In this document we will outline all these scenarios and guide you through how to use Kairntech to get the job done. You still have questions? Don’t hesitate to reach out to us at firstname.lastname@example.org – we will support you with more hints or with scheduling a quick online session to see you on your way.
What are the typical stages in a project?
How to create a project?
A “Project“ is the place that contains the documents, annotations, models etc for a given task. You can among other things define new projects, give your colleagues access to your projects, perform experiments, call the models of project via the API to annotate new content and download/archive a project.
Create a new project by clicking on the + button at the bottom right of the Home page:
- Choose a name for your project. Recommendation: Don’t call your project “Test1” or something similarly mysterious – you will have a hard time remembering what you project was all about two weeks later!
- Choose the project language (= document language)
- Define the NLP task type: Ask yourself the question: Which NLP task can solve my problem?

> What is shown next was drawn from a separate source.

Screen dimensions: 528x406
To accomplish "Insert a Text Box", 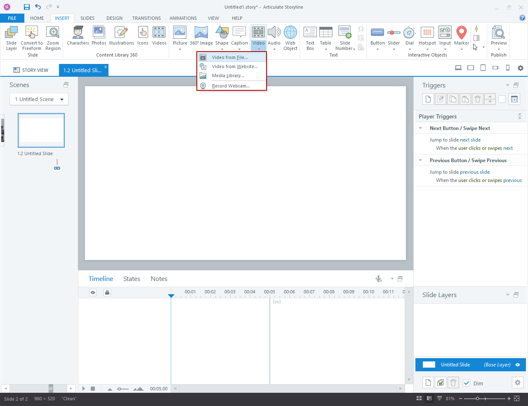I will pos(310,38).
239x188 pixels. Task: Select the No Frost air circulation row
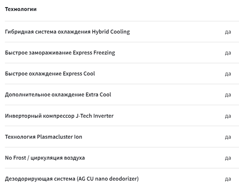coord(122,158)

- Categorization (See Appendix 2)
- Named Entity Recognition (NER)? (See Appendix 3)
- Extraction of terms / business vocabulary ? Select Named Entity Recognition
- Annotate with world knowledge (Wikidata or others)? (See Appendix 4) Select Named Entity Recognition
- Summarization? Select Named Entity Recognition
- A succession of the above actions? (See Appendix 5)

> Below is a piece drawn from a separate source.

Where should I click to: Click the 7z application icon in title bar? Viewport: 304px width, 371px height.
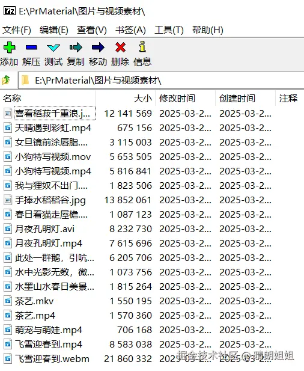(10, 11)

- Extraction of relationships? Coming soon…
How to upload documents?
- Retrieve a certain number of documents related to your problem: this is your “Corpus”
- Size matters: 50 documents minimum. There is no clear upper limit, but it may not make much sense to go beyond 10000 documents for a given project. Contact us if you need to work on larger corpora.
- The corpus can be monolingual or possibly multilingual
- Check the format of the documents
- Word, PDF, HTML, Txt documents can be imported directly
- If you have metadata associated with your documents documents (author, creation date, source, keywords, …), start by translating your documents into the Kairntech JSON format (accessible here for NER Project and here for Categorization Project).
- If you have pre-annotated documents (document already containing the entities and/or categories that you plan to work on), also use Kairntech JSON format
- If you have XML format, contact us because we can develop a specific document converter
- If you have PDF Image, convert to txt format (Tesseract, Abbyy…) before uploading the content in the platform or do contact us.
- If it is Named Entity Extraction (NER) task… What segmentation do you want to apply for the documents?
Important note: if you want to import 100+ documents, you have to use zip format with 100 documents max per zip file.
How to inspect documents?
- Take the time to inspect them: Go to the Documents view
- Read several documents to see what they look like, how they are different.
How to define labels (entity types or categories)?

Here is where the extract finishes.